EXCERPTED PASSAGE start
The new Code replaces the Mining Code that had been in force in the country since 1976. As Come Manirakiza, the Minister of Energy and Mines stated, "[t]he mining code that was into [sic] force in Burundi since 1976 didn't separate the mining sector and the oil sector. This new code deals only with the mining sector." He added that the new Mining Code "opens doors" to needed private investment in the mining sector in Burundi. (Burundi's Assembly Passes Bill on Mining Code, BUSINESS STANDARD (Oct. 10, 2013).)

Under the new Code, mining permits will be granted only to legal persons headquartered in Burundi. Mining activities will in general be subject to the country's corporate income tax and customs duties. Tax incentives available under the General Tax Code will be applicable to the mining sector, according to articles 148 and 150 of the Mining Code. (Marinho, supra.)

The Mining Code covers the following: all operations of prospecting, research, and industrial and artisanal mining exploitation, conversion, use, transport, trade, and closure of mines, involving mineral or fossil substances, thermal waters, and quarry products on the territory and in the territorial waters of Burundi, with the exception of liquid or gaseous hydrocarbons, which are governed by special laws. (Code minier du Burundi [Mining Code of Burundi], Loi No. 1/ 21 du 15 Octobre 2013 portant Code Minier du Burundi, art. 1, Presidency of Burundi website.) "Artisanal exploitation" is defined as any non-permanent operation carried out on the surface and up to 30 meters' depth, utilizing tools, methods, and non-industrial mechanical processes to extract and concentrate mineral substances with the aim of marketing them, without this exploitation being preceded by clear proof of a mineral deposit. (Id. art. 2(10).)

Fees are levied, according to the Code, on

1) the granting and renewal of prospecting licenses, research permits, and exploitation permits; the granting of quarry exploitation permits; and the granting of approval as an authorized trader for purchase, sale, and export of mineral substances (id. art. 144, ¶ 1);

2) the issuance by the relevant Ministry of any extract of a document with probative value issued by that Ministry in implementation of administrative and accounting regulations in force (id. art. 145, ¶ 1); and

3) a mining exploitation license or quarrying permit, levied as an annual area fee on licenses or permits valid on January 1 of a given year and calculated per hectare. (Id. art. 146; see also Marinho, supra.)
EXCERPTED PASSAGE end
STORED RECORDS start
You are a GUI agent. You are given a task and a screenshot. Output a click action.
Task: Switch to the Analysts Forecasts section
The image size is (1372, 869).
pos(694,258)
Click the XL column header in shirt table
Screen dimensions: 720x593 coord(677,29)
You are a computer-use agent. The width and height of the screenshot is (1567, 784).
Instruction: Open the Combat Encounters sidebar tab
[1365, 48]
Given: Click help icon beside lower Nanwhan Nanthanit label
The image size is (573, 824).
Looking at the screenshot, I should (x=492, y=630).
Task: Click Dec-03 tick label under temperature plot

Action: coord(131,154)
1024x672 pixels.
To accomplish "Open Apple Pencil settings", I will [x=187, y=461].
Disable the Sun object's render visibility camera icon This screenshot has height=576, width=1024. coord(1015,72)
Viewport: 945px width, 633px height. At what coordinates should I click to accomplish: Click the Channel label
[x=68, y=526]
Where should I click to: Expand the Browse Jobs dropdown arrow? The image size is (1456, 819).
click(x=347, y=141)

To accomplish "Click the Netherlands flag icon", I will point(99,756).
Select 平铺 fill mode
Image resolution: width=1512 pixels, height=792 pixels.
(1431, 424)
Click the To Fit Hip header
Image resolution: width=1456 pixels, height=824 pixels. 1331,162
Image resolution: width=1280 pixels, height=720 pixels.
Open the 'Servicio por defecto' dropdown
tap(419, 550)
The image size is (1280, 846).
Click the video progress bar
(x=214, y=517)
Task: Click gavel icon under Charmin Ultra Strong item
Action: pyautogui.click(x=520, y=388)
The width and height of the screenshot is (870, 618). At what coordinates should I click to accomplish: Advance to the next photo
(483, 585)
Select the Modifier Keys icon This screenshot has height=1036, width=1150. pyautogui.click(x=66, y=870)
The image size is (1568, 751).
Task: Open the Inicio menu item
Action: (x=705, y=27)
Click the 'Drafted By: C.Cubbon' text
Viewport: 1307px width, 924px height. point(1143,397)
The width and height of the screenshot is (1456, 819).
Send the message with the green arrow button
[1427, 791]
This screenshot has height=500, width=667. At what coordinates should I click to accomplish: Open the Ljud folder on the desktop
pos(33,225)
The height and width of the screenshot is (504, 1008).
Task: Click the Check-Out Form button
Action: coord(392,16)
STORED RECORDS end
- EXERCISE TASKS
(A) In the passage on Burundi's Mining Code above, transcribe the text between "Under the new" and "Code. (Marinho, supra.)", inclusive.
(B) Under the passage on Burundi's Mining Code, what is the greatest depth at which an operation can still count as artisanal exploitation?

- ANSWERS BY TASK
(A)
Under the new Code, mining permits will be granted only to legal persons headquartered in Burundi. Mining activities will in general be subject to the country's corporate income tax and customs duties. Tax incentives available under the General Tax Code will be applicable to the mining sector, according to articles 148 and 150 of the Mining Code. (Marinho, supra.)

(B) 30 meters